We’ll build on the previous post’s complex traffic problem and introduce another representation technique.

Consider road capacity in the traffic example. Road capacity is a state or condition of the system. At any given time there is a certain capacity, which could be measured in units of lane-kilometres. Selection of the right units is very important to capture the underlying behaviour. This capacity is the result of all the roads and expansions that have been built, and all the roads that have been replaced or taken out of service. We can show this as:

In our model, what we are saying is that the road capacity is an accumulation, or sum, of all the roads (or lane-km) made available per year and all those made unavailable. This gives us a starting point to explicitly ask what are all the important effects on Roads Made Available (such as construction) and Roads Made Unavailable (which in Calgary might be bike lanes).

These accumulations are called stocks, and their inputs and outputs are called flows.

The clouds mean that the roads “come from” somewhere outside the area of interest for the model, and “go to” somewhere outside the model. If the model was expanded to include the lifecycle of roads, it might have additional stocks such as planned capacity, approved capacity, under construction capacity, capacity lost to bike lanes, etc.

Another variable we had identified in the causal loop diagram is the Traffic Volume. The unit for Traffic Volume might be average weekly peak vehicles for simplicity. We’d have to ensure our subject matter experts selected the right measurements.

The flows for this stock are visualized a bit differently. Instead of separating the inflow and the outflow, a single element called Net Change in Vehicles per Year has been set up to show the combination of the two effects. This simplification is useful for some stocks where the same factors affect both inflow and outflow, where we don’t plan to drill down on details, or to reduce clutter in the model.

The last main variable we had identified was Attractiveness of Driving, which we will show in a similar manner.

Attractiveness of Driving might be more difficult to measure, requiring for example surveys of discretionary trips made.
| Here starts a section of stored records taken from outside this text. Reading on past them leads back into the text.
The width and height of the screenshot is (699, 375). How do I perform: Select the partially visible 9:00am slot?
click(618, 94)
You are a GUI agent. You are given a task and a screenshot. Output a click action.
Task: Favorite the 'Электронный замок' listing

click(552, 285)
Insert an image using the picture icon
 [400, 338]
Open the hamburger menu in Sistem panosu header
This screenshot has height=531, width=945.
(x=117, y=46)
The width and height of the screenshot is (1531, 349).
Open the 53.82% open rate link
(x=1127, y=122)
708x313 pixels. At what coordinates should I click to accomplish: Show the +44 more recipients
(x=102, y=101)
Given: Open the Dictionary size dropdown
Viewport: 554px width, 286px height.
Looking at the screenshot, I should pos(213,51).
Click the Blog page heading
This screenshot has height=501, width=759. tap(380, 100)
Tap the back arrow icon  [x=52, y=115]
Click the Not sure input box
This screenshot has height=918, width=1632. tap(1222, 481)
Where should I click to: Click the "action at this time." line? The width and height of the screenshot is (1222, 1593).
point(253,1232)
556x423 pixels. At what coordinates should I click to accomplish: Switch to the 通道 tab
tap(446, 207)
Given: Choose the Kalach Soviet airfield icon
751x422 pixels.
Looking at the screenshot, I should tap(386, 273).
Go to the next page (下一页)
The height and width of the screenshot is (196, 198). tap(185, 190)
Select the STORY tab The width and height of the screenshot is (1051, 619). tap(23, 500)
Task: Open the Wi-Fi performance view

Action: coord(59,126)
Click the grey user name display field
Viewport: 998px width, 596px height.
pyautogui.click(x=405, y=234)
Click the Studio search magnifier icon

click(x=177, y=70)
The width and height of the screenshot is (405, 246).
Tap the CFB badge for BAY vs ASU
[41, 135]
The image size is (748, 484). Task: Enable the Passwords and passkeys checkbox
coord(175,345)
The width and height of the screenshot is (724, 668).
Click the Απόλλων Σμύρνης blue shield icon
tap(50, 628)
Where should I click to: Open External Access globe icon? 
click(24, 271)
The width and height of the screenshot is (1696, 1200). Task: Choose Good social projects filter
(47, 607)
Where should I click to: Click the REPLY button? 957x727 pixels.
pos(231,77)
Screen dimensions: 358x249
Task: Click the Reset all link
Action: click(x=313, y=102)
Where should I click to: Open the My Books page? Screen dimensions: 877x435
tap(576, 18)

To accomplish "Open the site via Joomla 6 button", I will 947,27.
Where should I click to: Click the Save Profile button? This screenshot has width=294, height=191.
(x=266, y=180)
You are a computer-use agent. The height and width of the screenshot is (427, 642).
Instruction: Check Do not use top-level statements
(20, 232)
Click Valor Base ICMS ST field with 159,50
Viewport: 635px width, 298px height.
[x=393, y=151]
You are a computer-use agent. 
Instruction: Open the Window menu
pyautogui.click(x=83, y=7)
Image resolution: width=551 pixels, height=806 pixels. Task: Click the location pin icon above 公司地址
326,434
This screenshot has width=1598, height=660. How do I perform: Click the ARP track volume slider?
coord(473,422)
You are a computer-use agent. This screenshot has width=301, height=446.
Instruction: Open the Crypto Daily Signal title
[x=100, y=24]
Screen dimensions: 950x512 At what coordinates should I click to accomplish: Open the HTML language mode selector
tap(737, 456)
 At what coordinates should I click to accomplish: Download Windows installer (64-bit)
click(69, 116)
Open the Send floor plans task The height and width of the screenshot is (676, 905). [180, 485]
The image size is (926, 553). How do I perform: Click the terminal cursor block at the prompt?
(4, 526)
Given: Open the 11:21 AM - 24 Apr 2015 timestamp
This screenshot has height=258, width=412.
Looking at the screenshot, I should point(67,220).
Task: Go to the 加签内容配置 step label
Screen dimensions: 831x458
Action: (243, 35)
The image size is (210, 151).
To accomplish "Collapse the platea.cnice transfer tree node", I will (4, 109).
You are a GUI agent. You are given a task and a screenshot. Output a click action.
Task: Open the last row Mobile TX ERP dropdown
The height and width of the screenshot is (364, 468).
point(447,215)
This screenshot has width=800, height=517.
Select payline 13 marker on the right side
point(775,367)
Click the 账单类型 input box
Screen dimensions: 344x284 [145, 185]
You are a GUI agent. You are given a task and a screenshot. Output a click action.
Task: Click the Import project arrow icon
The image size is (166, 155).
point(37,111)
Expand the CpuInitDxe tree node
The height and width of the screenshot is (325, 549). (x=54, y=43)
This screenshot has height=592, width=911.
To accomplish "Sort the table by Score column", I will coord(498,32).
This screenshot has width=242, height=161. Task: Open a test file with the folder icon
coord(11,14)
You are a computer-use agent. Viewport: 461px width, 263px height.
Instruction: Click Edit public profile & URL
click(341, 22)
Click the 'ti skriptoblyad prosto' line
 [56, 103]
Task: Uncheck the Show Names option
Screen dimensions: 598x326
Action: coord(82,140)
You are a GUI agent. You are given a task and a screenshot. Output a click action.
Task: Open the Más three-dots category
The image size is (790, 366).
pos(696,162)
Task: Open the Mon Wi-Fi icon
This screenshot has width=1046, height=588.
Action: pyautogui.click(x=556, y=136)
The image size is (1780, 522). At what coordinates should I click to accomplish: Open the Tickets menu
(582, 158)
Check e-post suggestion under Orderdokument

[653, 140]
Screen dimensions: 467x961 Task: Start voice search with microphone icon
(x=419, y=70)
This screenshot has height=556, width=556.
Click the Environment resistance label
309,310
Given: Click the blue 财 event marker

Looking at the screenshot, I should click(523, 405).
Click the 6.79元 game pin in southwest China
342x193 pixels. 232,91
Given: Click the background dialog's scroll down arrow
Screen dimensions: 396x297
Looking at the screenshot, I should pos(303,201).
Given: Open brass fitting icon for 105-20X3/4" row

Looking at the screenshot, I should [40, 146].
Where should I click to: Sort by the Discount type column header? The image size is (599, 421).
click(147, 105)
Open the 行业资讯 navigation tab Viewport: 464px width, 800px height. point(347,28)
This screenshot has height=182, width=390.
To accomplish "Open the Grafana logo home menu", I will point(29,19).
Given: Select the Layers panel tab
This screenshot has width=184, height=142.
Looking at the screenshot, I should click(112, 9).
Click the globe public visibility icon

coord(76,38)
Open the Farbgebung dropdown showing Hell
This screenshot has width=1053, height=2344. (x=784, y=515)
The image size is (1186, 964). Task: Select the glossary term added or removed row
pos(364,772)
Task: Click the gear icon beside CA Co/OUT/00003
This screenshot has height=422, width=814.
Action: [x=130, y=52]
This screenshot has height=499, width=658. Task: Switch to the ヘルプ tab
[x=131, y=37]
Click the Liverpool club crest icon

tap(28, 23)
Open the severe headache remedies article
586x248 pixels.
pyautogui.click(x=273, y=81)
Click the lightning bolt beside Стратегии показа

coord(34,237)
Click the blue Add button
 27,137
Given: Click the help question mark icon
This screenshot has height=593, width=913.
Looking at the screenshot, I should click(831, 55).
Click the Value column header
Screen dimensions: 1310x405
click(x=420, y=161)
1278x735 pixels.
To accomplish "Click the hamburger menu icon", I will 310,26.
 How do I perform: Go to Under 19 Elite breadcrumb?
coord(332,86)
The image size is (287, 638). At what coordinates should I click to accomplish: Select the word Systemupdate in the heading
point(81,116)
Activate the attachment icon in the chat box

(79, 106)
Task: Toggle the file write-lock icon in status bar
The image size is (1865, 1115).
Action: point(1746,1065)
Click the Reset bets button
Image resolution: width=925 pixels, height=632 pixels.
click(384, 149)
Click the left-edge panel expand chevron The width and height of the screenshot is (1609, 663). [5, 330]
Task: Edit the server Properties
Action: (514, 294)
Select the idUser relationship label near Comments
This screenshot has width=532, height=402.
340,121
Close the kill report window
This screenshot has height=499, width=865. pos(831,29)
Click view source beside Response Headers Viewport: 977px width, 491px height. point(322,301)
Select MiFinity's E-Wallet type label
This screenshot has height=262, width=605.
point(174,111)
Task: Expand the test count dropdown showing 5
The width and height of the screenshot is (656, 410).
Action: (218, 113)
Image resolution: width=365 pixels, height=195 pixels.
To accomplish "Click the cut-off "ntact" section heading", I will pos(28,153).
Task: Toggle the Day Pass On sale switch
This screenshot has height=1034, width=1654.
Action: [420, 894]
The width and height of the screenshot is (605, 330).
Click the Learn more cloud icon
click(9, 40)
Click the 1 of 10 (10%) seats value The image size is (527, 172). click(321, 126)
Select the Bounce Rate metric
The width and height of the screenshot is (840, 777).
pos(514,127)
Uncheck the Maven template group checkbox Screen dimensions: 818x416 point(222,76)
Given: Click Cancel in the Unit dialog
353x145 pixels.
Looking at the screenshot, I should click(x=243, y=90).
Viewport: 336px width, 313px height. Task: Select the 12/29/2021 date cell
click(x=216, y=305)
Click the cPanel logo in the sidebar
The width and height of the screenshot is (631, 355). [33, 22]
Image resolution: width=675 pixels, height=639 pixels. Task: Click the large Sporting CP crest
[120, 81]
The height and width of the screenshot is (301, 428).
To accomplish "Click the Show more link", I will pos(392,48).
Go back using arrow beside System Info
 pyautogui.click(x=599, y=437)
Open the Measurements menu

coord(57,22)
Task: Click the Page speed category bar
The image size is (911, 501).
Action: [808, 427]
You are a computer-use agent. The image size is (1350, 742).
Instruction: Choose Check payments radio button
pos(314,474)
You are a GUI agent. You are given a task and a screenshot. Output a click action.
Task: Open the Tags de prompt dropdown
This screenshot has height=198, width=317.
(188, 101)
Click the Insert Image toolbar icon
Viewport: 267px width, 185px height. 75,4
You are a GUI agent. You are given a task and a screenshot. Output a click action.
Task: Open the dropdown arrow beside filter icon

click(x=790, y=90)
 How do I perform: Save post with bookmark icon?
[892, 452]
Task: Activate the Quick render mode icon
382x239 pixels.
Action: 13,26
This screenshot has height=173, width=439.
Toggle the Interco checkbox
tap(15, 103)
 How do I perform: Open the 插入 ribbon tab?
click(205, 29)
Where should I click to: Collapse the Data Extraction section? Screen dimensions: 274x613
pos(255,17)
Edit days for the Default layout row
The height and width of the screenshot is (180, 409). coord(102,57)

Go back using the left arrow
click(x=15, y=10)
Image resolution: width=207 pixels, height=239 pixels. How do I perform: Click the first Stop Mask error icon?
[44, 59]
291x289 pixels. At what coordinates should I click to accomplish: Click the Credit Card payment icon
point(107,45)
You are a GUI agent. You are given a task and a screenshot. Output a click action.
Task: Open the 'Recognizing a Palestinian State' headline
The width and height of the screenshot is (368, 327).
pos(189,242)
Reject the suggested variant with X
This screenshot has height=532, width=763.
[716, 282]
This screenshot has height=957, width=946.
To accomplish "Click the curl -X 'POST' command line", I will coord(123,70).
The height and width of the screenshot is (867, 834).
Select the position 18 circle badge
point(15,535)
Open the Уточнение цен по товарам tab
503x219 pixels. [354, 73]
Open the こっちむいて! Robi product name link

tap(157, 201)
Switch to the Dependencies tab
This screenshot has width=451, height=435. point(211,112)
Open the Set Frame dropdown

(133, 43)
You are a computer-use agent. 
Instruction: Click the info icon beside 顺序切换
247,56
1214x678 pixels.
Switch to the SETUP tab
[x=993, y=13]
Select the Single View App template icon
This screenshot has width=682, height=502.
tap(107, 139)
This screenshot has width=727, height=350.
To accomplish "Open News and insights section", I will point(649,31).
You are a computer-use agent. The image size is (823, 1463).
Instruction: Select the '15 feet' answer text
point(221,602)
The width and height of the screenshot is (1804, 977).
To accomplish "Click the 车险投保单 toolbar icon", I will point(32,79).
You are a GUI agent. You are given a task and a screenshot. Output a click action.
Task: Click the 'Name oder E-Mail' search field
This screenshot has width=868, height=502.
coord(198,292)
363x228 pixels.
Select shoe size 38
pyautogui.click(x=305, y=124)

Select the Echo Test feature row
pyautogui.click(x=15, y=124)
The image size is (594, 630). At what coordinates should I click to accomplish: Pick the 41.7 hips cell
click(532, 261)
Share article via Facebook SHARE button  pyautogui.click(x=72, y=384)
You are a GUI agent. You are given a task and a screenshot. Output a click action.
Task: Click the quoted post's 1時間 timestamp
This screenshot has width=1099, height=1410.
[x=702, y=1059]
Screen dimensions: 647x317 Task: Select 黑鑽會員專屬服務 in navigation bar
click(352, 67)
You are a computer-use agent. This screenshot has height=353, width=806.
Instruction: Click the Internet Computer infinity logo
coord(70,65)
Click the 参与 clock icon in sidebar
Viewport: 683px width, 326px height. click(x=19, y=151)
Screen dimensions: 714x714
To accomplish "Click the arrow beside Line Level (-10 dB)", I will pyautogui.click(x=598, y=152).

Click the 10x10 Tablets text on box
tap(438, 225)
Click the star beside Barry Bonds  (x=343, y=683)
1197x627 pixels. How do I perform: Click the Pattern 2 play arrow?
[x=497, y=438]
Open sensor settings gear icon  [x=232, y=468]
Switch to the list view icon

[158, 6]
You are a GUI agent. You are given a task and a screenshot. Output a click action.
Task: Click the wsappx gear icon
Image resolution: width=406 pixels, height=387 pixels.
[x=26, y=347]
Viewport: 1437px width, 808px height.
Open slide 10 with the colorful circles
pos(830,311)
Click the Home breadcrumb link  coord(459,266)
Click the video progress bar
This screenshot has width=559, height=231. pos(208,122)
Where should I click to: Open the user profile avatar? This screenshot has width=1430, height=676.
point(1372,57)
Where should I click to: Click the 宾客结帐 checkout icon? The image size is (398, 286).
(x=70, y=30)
In this model we could just call the unit attractiveness.

Connecting the Stocks

The last step is to connect these three stocks: Road Capacity, Traffic Volume, Attractiveness of Driving. We’ll add the connections in two steps.

Just as in the CLD:

  • more Road Capacity means less Average Travel Time
  • more Travel Time compared to Desired Average Travel Time means more Pressure to Add Roads
  • more Pressure to Add Roads means more Annual Road Construction
  • more Annual Road Construction contributes to Roads Made Available per Year

As before, the reverse needs to be true for all statements.

Travel time seemed to be central to the causal loop diagram. Thinking through the nature of travel time, it is a function of traffic volume and road capacity (assuming the same route, speed limit, no accidents, etc.). Here is the completed model.

Talking through the added connections:

  • more Traffic Volume means increased Average Travel Time
  • increased Average Travel Time makes a negative contribution toward Net Change in Attractiveness per Year
  • increased Attractiveness of Driving makes a positive contribution toward Net Change in Vehicles per Year

The intent of going through this exercise of building and reading a relatively simple model is to develop your ability to read a simple stock and flow diagram in preparation for reading models for your domains, not to be able to create models yourself.